ENSEIGNANT IAUG

2e Cycle et Cycle postgrade Sauvegarde du patrimoine bâti

Mme Catherine Dumont d'Ayot

architecte

 

 

Architecte diplômée de l’Ecole d’architecture de l’Université de Genève, Catherine Dumont d’Ayot est enseignante à l’Institut d’architecture de l’Université de Genève et coordinatrice du cours postgrade « Sauvegarde du patrimoine bâti moderne et contemporain » depuis 2002. De 1990 à 1996, elle a assuré la coordination rédactionnelle de la revue FACES, journal d’architecture ainsi que celle de la publication des actes du colloque La sauvegarde du patrimoine bâti du XXe siècle. Nouveaux métiers, nouvelles formations pour l’IAUG et la Direction du patrimoine et des sites de l’Etat de Genève, DAEL, en 2001. En 2003, elle a recu un premier prix pour l’aménagement d’un jardin à Zurich, avec Lucas Schweingrueber et Christian Kerez. Elle a assuré la direction du catalogue de l’exposition Jean Prouvé et la poétique de l’objet technique pour le Vitra Design Museum avec Bruno Reichlin (2004). Elle prépare actuellement un livre et une exposition sur l’architecte genevois Marc J. Saugey.

 

5e ANNEE
semestre d'hiver - cours (étude de cas)

Architecture: entre perception et signification
en collaboration avec Bruno Reichlin et Leila el Wakil

Gustav Theodor Fechner dans sa «Vorschule der Aesthetik» de 1876, introduit la distinction entre une esthétique «d'en haut» (von Oben) et une esthétique «d'en bas» (von Unten). La première s'essayerait « à établir conceptuellement l'essence objective du Beau, et, à partir de là, de développer tout le système de l'esthétique». L'esthétique «d'en bas», par contre, s'interroge sur les conditions empiriques du plaisir (Gefallen). A proprement parler, l'esthétique d'«en bas» est une esthétique de la perception qui se prévaudra de tous les moyens que la psychologie expérimentale naissante lui mettra à disposition.

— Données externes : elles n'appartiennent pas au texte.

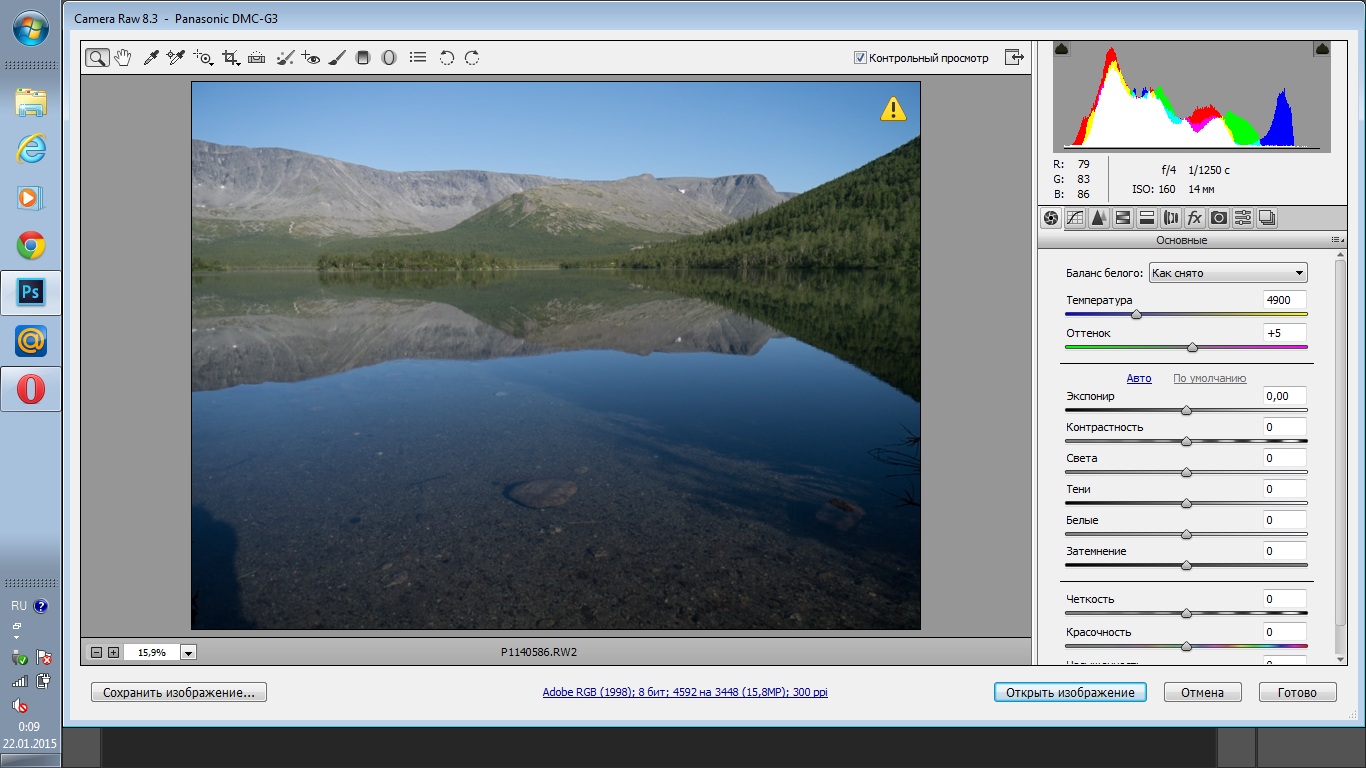Viewport: 1366px width, 768px height.
Task: Toggle the highlight clipping warning in histogram
Action: click(1321, 49)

A la fin du XIXe siècle, l'histoire de l'art ouvre la porte grande à une science de l'interprétation qui emprunte largement ses instruments à la psychologie. On s'interroge sur comment se produit la lecture de l'oeuvre, sur les parcours et les errances de l'oeil, sur les effets du mouvement de l'observateur dans l'espace, sur les distorsions optiques, etc... ; empruntant des concepts à la théorie de l'Einfühlung, l'historien, le critique et l'architecte habitent les formes architecturales et ressentent ce qu'elles expriment et signifient. Un impressionnisme critique tant décrié par la suite s'installe, qui attribue à l'architecture des mouvements, des gestes, une puissance; ce type de critique ne peut pourtant pas faire l'objet d'un refoulement total. Que des générations entières aient ressenti dans l'architecture gothique, un mouvement d'ascension verticale, dans la spatialité de Mies un mouvement horizontal est un fait, quelque soit la nature de ces sensations.

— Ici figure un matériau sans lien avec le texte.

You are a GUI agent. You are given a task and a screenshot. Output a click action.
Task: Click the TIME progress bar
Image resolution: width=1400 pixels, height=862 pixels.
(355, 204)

Notre étude de cas se propose une investigation autour des théoriciens fondateurs de cette approche, des répercussions de ces théories dans la conception architecturale et des effets de langage qui en ont découlé. Concrètement, le séminaire se fera autour de la lecture de quelques textes fondateurs, et de la présentation de quelques oeuvres profondément impliquées dans ce débat. Des historiens et des architectes seront invités à participer.